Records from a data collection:
# # # # #
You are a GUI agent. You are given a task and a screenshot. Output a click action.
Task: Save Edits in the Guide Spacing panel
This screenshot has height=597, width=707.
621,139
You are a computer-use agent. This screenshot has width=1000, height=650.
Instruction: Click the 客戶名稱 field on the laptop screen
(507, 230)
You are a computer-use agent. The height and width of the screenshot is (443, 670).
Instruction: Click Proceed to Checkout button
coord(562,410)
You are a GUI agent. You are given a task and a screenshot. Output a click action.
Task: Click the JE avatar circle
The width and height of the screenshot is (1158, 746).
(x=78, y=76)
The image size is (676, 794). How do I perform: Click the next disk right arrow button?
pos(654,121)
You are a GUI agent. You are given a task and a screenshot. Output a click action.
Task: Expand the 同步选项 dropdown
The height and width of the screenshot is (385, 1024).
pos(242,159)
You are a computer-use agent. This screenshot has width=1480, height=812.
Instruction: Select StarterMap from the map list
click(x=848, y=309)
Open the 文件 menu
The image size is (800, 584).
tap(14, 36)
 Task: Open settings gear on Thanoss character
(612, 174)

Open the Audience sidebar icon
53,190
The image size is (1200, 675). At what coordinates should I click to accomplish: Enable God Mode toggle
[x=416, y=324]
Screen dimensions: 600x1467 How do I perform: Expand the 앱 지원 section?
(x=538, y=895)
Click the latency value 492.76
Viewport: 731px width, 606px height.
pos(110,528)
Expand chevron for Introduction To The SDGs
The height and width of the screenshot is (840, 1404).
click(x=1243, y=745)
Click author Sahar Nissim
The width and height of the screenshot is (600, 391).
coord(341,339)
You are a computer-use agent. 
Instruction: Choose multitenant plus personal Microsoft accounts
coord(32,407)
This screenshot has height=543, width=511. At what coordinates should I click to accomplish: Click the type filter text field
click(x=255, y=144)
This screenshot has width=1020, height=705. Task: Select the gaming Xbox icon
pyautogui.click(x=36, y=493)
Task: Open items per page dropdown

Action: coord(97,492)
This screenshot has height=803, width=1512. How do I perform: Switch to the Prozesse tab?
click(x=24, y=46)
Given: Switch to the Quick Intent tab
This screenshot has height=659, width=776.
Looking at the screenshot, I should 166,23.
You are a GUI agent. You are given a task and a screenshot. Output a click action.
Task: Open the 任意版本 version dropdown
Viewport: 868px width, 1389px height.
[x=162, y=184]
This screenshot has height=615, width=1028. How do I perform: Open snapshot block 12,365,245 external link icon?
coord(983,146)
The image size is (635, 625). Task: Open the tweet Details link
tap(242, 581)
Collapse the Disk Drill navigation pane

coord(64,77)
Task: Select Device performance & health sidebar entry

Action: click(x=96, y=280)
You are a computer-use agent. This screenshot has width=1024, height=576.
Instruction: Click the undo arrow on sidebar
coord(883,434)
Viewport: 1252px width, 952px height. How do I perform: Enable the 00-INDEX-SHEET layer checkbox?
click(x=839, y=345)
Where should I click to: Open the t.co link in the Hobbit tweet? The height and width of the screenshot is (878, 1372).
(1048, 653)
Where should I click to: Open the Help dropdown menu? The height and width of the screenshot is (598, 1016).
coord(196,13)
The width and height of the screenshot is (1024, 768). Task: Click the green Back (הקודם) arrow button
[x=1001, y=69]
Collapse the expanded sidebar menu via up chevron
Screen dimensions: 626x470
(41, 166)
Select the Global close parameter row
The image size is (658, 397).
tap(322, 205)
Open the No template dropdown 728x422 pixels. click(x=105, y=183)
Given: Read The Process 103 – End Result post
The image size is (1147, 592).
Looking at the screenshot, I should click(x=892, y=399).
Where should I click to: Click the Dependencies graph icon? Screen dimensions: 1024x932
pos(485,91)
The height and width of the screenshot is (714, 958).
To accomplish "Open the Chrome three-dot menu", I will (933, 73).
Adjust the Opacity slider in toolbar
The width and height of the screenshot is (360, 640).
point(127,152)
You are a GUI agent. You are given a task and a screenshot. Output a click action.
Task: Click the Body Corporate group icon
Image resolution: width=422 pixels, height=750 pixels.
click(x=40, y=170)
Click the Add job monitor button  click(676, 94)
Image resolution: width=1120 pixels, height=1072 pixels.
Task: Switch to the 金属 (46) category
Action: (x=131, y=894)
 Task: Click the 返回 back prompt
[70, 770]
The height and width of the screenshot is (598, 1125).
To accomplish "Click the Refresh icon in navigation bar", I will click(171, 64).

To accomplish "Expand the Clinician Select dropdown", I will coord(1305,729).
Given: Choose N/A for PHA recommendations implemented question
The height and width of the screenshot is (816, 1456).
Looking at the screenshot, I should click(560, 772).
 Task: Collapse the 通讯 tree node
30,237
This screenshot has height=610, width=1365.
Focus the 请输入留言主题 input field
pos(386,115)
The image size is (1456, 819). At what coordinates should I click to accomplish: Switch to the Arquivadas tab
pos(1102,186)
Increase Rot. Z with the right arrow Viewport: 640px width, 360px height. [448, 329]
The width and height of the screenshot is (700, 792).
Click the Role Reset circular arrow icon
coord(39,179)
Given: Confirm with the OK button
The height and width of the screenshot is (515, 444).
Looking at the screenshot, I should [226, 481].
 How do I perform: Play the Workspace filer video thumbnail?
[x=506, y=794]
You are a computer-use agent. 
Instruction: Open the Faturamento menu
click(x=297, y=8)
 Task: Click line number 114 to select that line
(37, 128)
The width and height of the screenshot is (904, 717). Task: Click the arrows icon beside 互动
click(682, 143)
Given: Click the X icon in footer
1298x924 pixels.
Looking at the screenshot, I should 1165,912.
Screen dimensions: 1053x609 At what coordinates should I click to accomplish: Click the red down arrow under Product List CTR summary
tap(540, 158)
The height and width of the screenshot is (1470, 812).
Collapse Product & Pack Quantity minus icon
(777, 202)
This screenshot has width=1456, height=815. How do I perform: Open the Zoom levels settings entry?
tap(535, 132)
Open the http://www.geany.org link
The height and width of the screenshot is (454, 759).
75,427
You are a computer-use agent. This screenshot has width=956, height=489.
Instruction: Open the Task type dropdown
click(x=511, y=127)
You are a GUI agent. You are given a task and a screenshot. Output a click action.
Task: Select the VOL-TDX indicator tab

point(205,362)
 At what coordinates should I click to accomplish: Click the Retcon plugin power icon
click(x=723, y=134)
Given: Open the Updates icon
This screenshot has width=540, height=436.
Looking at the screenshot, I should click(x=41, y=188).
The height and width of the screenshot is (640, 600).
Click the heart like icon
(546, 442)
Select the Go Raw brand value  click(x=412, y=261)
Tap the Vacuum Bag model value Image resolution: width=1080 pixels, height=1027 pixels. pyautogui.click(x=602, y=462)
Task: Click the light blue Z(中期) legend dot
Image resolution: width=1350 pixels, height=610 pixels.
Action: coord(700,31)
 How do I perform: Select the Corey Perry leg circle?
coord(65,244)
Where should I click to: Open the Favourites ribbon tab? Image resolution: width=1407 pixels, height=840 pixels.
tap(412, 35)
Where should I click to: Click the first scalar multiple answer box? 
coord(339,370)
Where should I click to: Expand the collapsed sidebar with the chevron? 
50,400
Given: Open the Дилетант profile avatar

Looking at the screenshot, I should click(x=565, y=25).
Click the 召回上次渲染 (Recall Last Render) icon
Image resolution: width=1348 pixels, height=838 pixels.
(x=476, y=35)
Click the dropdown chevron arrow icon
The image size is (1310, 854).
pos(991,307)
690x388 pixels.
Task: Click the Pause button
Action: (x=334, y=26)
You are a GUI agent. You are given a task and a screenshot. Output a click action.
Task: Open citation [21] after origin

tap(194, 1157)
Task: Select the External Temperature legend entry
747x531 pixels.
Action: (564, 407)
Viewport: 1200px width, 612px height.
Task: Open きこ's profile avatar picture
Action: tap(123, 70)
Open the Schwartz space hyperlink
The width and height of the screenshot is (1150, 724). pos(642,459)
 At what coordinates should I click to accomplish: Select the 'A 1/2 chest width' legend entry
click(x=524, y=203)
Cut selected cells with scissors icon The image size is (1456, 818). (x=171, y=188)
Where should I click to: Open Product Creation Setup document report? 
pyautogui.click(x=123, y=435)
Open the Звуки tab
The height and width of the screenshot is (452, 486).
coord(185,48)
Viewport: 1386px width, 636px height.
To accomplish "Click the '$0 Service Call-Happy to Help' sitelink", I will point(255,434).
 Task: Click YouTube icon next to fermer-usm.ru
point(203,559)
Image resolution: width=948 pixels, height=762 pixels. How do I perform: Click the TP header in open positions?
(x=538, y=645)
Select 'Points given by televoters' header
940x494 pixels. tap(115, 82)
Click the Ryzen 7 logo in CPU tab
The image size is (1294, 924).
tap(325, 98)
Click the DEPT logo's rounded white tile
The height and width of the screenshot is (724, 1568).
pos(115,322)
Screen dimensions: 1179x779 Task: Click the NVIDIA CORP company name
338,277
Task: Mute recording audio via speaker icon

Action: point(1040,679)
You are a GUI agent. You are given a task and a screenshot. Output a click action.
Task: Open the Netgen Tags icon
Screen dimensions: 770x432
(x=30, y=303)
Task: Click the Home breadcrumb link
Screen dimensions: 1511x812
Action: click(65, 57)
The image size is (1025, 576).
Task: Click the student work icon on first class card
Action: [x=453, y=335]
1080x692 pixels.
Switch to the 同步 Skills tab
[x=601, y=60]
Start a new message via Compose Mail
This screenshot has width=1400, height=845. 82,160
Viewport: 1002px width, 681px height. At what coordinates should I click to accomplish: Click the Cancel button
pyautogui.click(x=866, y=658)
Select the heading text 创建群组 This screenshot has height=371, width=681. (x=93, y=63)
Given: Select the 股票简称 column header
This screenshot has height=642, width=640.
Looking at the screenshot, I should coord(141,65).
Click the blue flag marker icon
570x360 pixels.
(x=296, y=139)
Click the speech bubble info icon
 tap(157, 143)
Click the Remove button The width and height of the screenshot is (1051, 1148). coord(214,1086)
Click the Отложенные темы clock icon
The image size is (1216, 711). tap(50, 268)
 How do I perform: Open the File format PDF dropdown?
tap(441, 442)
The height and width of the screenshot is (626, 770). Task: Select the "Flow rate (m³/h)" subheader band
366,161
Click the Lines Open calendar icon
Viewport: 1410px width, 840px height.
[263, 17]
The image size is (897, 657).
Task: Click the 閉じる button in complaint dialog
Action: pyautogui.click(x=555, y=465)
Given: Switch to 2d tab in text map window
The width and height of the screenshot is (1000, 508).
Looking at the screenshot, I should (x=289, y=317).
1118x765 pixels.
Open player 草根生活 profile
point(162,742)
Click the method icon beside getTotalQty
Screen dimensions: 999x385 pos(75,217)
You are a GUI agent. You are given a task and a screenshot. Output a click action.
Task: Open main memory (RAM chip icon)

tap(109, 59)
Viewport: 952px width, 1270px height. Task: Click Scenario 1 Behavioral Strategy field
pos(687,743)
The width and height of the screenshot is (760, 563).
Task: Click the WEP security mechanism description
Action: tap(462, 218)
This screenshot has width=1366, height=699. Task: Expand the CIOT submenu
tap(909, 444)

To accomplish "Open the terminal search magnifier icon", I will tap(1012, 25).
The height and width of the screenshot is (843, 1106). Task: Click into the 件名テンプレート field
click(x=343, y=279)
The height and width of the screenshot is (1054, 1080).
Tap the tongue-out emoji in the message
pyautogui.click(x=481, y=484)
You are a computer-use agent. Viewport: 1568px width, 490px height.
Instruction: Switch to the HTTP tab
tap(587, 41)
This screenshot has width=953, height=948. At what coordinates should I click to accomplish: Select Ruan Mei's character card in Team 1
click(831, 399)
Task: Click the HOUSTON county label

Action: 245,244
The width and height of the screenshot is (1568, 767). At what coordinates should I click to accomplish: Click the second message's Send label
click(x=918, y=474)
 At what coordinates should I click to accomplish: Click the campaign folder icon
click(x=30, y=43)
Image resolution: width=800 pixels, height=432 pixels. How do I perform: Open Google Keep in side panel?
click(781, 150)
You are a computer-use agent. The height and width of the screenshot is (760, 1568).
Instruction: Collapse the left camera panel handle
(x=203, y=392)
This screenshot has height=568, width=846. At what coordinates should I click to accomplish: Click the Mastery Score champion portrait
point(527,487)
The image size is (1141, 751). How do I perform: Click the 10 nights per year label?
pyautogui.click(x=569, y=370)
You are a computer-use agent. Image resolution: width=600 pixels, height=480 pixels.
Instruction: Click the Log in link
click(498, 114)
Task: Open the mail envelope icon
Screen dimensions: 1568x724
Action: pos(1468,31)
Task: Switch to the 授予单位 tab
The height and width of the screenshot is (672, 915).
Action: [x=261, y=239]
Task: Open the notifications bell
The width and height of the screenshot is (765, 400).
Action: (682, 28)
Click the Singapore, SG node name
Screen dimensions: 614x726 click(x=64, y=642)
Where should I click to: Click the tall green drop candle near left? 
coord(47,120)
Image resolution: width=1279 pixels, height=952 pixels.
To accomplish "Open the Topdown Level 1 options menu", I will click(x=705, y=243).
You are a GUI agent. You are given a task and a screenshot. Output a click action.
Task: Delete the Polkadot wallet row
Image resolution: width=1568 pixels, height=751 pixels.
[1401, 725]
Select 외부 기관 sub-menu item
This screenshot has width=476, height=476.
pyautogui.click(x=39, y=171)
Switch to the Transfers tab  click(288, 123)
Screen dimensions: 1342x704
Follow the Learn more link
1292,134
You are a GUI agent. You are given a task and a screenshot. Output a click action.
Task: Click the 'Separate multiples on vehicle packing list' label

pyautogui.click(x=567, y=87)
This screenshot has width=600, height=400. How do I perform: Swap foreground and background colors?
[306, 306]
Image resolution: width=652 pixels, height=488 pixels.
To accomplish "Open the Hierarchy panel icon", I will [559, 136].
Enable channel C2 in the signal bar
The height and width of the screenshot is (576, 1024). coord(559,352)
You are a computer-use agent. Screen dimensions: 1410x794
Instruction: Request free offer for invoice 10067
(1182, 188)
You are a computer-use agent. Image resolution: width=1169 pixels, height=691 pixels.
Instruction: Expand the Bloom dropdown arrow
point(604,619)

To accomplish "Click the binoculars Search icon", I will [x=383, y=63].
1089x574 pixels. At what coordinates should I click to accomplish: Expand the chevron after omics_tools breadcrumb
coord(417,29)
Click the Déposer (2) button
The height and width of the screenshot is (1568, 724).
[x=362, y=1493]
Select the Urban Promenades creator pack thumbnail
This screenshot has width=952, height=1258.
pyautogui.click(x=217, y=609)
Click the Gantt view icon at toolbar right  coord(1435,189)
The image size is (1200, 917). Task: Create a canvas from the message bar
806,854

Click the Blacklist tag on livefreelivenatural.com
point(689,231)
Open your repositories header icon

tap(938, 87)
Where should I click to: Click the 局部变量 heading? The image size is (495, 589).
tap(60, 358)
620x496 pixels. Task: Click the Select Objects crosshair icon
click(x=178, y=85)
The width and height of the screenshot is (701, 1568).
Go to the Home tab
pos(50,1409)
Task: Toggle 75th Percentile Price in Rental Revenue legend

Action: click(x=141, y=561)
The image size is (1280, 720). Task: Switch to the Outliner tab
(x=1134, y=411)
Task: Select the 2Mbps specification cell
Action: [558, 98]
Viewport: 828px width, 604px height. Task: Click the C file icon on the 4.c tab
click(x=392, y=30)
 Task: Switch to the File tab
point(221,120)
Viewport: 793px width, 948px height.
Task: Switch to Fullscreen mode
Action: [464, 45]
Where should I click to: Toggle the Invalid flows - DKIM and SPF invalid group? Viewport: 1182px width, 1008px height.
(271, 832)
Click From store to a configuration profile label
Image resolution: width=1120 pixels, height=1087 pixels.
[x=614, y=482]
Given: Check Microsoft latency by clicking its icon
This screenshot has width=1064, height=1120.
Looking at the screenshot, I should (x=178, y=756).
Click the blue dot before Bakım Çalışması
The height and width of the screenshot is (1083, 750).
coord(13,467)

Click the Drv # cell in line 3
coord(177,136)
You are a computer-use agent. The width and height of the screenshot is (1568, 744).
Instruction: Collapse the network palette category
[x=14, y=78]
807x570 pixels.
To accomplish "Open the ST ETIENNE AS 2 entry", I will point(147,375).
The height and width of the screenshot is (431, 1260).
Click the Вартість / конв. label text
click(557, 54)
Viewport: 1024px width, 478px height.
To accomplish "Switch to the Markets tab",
# # # # #
Looking at the data above, write out exactly the lines that start at the one containing "The image size is (1147, 592)." and end at the one containing "Given: Click the X icon in footer"; include both and nothing beyond.

The image size is (1147, 592).
Looking at the screenshot, I should click(x=892, y=399).
Where should I click to: Click the Dependencies graph icon? Screen dimensions: 1024x932
pos(485,91)
The height and width of the screenshot is (714, 958).
To accomplish "Open the Chrome three-dot menu", I will (933, 73).
Adjust the Opacity slider in toolbar
The width and height of the screenshot is (360, 640).
point(127,152)
You are a GUI agent. You are given a task and a screenshot. Output a click action.
Task: Click the Body Corporate group icon
Image resolution: width=422 pixels, height=750 pixels.
click(x=40, y=170)
Click the Add job monitor button  click(676, 94)
Image resolution: width=1120 pixels, height=1072 pixels.
Task: Switch to the 金属 (46) category
Action: (x=131, y=894)
 Task: Click the 返回 back prompt
[70, 770]
The height and width of the screenshot is (598, 1125).
To accomplish "Click the Refresh icon in navigation bar", I will click(171, 64).

To accomplish "Expand the Clinician Select dropdown", I will coord(1305,729).
Given: Choose N/A for PHA recommendations implemented question
The height and width of the screenshot is (816, 1456).
Looking at the screenshot, I should click(560, 772).
 Task: Collapse the 通讯 tree node
30,237
This screenshot has height=610, width=1365.
Focus the 请输入留言主题 input field
pos(386,115)
The image size is (1456, 819). At what coordinates should I click to accomplish: Switch to the Arquivadas tab
pos(1102,186)
Increase Rot. Z with the right arrow Viewport: 640px width, 360px height. [448, 329]
The width and height of the screenshot is (700, 792).
Click the Role Reset circular arrow icon
coord(39,179)
Given: Confirm with the OK button
The height and width of the screenshot is (515, 444).
Looking at the screenshot, I should [226, 481].
 How do I perform: Play the Workspace filer video thumbnail?
[x=506, y=794]
You are a computer-use agent. 
Instruction: Open the Faturamento menu
click(x=297, y=8)
 Task: Click line number 114 to select that line
(37, 128)
The width and height of the screenshot is (904, 717). Task: Click the arrows icon beside 互动
click(682, 143)
Given: Click the X icon in footer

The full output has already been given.